Qui est cet étrange voyageur
désireux d'emmener l'enfant « à
Paris » ? On peut bien se poser la question,
car cette rencontre en pleine rue a quelque chose
d'incongru. Quel but poursuit l'anonyme individu ?
Est-il un ravisseur d'enfants ? On a de la peine
à croire qu'il s'agit en fait d'un pasteur,
le missionnaire Lavanchy. D'où vient-il et
quelle idée lui prend d'accoster ainsi un
gosse quelconque ? Malheureusement, je n'ai
retrouvé nulle part la trace de ce
personnage. Il y a eu, en Suisse romande, tant de
pasteurs du même nom.
Dans tous les cas, le départ de
Mohammed se fait selon les règles. Mohammed
présente son « père »
à M. Lavanchy qui ne remarque pas la
supercherie. Il est souvent difficile de donner un
âge à un Égyptien qui peut
paraître plus âgé qu'en
réalité. Il faut passer à la
police pour que tout soit en ordre. Ici encore, on
ne soupçonne rien, et le faux père
répond affirmativement à la question
: « Voulez-vous autoriser votre fils à
partir avec M. Lavanchy ? » Ainsi est obtenue
l'autorisation de sortir du pays. Mohammed est
désormais muni d'un passeport. Mais il faut
que le soi-disant père accompagne son
«fils» à Alexandrie, pour d'autres
formalités, ce qu'il fait de bonne
grâce, M. Lavanchy se montrant très
généreux à son
égard.
Une vie de château commence pour
le jeune vagabond nubien. Une chambre lui est
réservée dans un hôtel,
à côté de celle de son nouveau
maître. Pour la première fois il jouit
d'un tel luxe et apprend à manger comme les
Européens. Un lit pour lui, c'est nouveau.
Le matin, M. Lavanchy trouve son
protégé recroquevillé, comme
une boule, et tout habillé. Au bureau des
passeports, Mohammed apprend enfin le nom de son
bienfaiteur et sa nationalité suisse. En
somme, il ne partira pas pour Paris, ville dont il
avait entendu parler par une Française qui
l'avait pris quelque temps à son service,
mais pour la Suisse qui lui est totalement
inconnue. Tout cela reste à ses yeux
infiniment mystérieux.
Le jour du départ arrive. Quelle.
joie pour Mohammed de voir un grand port
très animé ! Pour atteindre le bateau
en partance vers Marseille, c'est une
véritable bataille, tout d'abord avec les
porteurs qui se bousculent pour s'emparer des
bagages du pasteur, ensuite avec le personnel du
bateau pour trouver la cabine et surveiller
l'arrivée des malles. Tout se passe bien,
dans le fracas habituel de ces opérations.

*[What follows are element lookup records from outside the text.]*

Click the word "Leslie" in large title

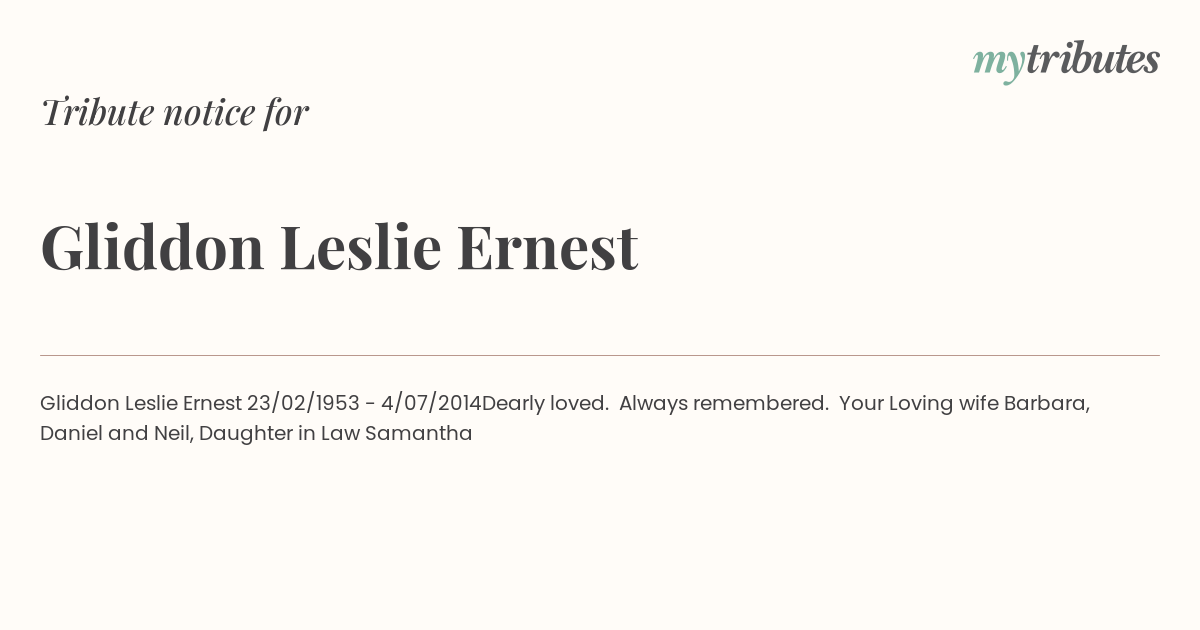tap(360, 247)
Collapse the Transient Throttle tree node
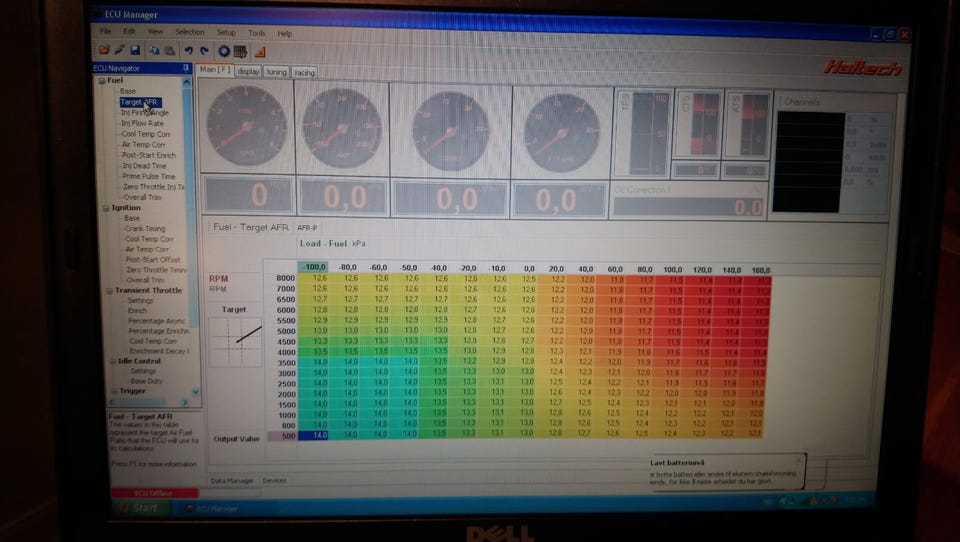The width and height of the screenshot is (960, 542). (110, 291)
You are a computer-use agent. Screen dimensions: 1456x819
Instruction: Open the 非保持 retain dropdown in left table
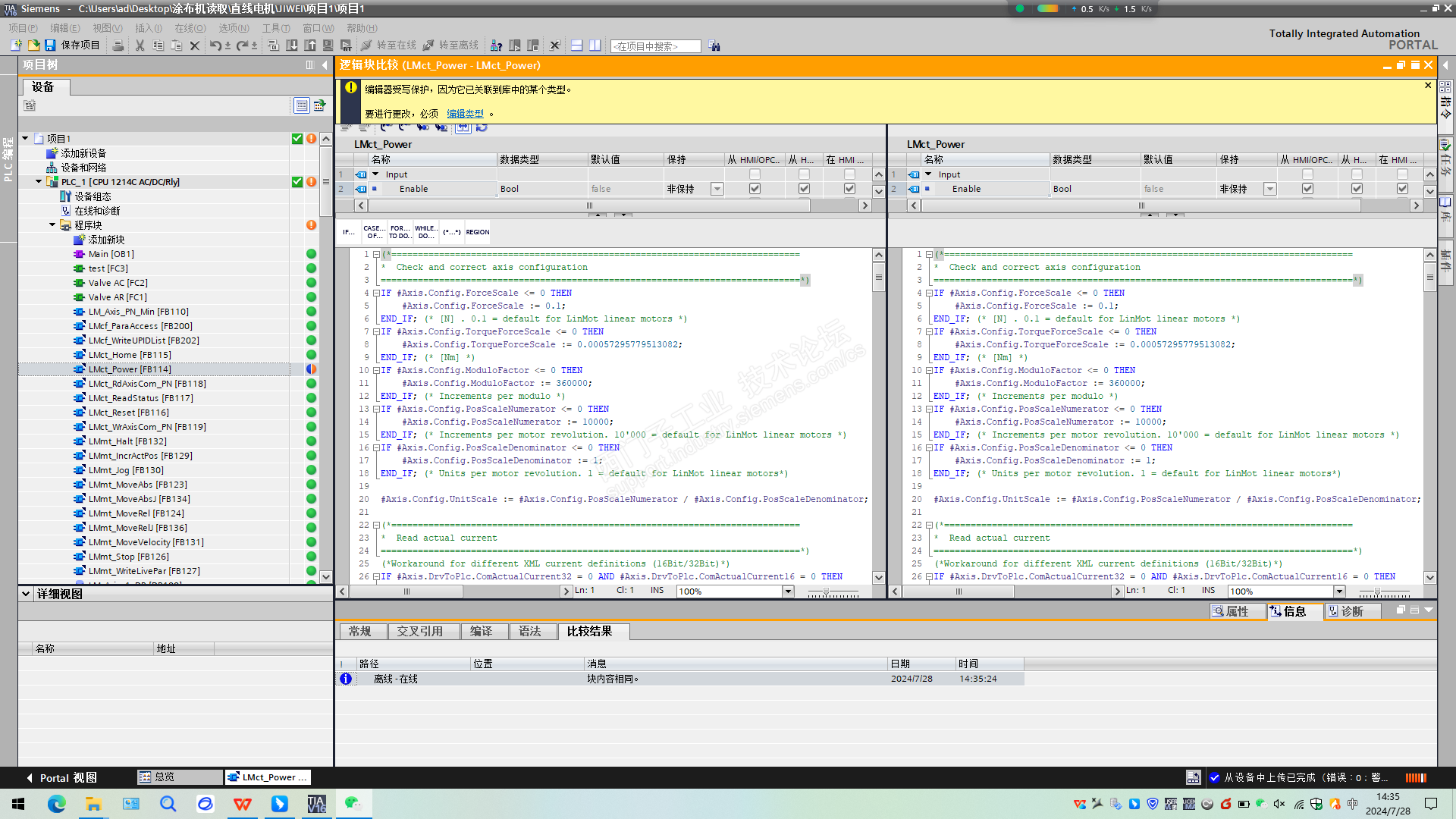717,189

Mohammed verse des larmes en attendant que
retentisse la sirène qui va obliger son
cousin à quitter le pont du bateau. Le faux
père, qui a bien joué son rôle
jusqu'au bout lui dit : « Tu es perdu pour
toujours, tu ne reviendras jamais ici !
»
Tout à coup, le vacarme fait
place au grand silence. Le paquebot quitte le port
bruyant et démarre lentement sur une mer
très calme. Bien que pourvu de tous les
vêtements nécessaires et de tous les
privilèges d'un passager ordinaire, Mohammed
est triste, surtout quand les flots se mettent
à s'agiter et qu'il souffre du mal de mer.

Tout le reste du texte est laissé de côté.